▶ [REQUIRED WORK]: Reproduce the data below word for word.

━━━ INPUT DATA ━━━

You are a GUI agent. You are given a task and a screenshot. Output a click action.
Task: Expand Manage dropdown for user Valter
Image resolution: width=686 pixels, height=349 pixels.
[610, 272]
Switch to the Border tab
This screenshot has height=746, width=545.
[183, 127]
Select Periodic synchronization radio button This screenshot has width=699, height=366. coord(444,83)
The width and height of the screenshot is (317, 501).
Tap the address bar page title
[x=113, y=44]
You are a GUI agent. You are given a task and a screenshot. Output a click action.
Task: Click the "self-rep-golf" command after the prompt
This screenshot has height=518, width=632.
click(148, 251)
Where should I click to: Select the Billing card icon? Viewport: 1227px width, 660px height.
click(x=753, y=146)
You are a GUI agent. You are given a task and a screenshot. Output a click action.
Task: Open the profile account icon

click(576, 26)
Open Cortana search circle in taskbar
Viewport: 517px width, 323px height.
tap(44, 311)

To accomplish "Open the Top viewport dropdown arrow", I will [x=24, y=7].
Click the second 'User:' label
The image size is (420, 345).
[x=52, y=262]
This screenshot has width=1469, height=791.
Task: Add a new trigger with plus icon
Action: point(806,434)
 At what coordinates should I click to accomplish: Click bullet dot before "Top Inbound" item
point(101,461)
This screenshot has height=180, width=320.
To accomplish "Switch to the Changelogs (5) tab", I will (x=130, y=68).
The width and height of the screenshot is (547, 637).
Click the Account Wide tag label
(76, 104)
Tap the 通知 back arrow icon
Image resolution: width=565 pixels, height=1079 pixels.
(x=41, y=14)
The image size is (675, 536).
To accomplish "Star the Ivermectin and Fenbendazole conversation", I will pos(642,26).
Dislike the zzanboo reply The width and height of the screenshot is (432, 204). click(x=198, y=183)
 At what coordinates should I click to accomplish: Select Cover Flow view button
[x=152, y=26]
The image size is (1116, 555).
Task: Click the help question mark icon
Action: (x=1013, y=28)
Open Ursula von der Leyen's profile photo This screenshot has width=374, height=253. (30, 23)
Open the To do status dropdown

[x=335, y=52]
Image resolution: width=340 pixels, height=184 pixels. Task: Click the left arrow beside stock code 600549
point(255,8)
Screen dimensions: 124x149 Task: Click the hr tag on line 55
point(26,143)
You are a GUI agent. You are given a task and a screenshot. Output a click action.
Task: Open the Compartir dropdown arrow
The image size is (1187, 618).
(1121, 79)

━━━

▶ [EXERCISE SOLUTION]:
You are a GUI agent. You are given a task and a screenshot. Output a click action.
Task: Expand Manage dropdown for user Valter
Image resolution: width=686 pixels, height=349 pixels.
[610, 272]
Switch to the Border tab
This screenshot has height=746, width=545.
[183, 127]
Select Periodic synchronization radio button This screenshot has width=699, height=366. coord(444,83)
The width and height of the screenshot is (317, 501).
Tap the address bar page title
[x=113, y=44]
You are a GUI agent. You are given a task and a screenshot. Output a click action.
Task: Click the "self-rep-golf" command after the prompt
This screenshot has height=518, width=632.
click(148, 251)
Where should I click to: Select the Billing card icon? Viewport: 1227px width, 660px height.
click(x=753, y=146)
You are a GUI agent. You are given a task and a screenshot. Output a click action.
Task: Open the profile account icon

click(576, 26)
Open Cortana search circle in taskbar
Viewport: 517px width, 323px height.
tap(44, 311)

To accomplish "Open the Top viewport dropdown arrow", I will [x=24, y=7].
Click the second 'User:' label
The image size is (420, 345).
[x=52, y=262]
This screenshot has width=1469, height=791.
Task: Add a new trigger with plus icon
Action: point(806,434)
 At what coordinates should I click to accomplish: Click bullet dot before "Top Inbound" item
point(101,461)
This screenshot has height=180, width=320.
To accomplish "Switch to the Changelogs (5) tab", I will (x=130, y=68).
The width and height of the screenshot is (547, 637).
Click the Account Wide tag label
(76, 104)
Tap the 通知 back arrow icon
Image resolution: width=565 pixels, height=1079 pixels.
(x=41, y=14)
The image size is (675, 536).
To accomplish "Star the Ivermectin and Fenbendazole conversation", I will pos(642,26).
Dislike the zzanboo reply The width and height of the screenshot is (432, 204). click(x=198, y=183)
 At what coordinates should I click to accomplish: Select Cover Flow view button
[x=152, y=26]
The image size is (1116, 555).
Task: Click the help question mark icon
Action: (x=1013, y=28)
Open Ursula von der Leyen's profile photo This screenshot has width=374, height=253. (30, 23)
Open the To do status dropdown

[x=335, y=52]
Image resolution: width=340 pixels, height=184 pixels. Task: Click the left arrow beside stock code 600549
point(255,8)
Screen dimensions: 124x149 Task: Click the hr tag on line 55
point(26,143)
You are a GUI agent. You are given a task and a screenshot. Output a click action.
Task: Open the Compartir dropdown arrow
The image size is (1187, 618).
(1121, 79)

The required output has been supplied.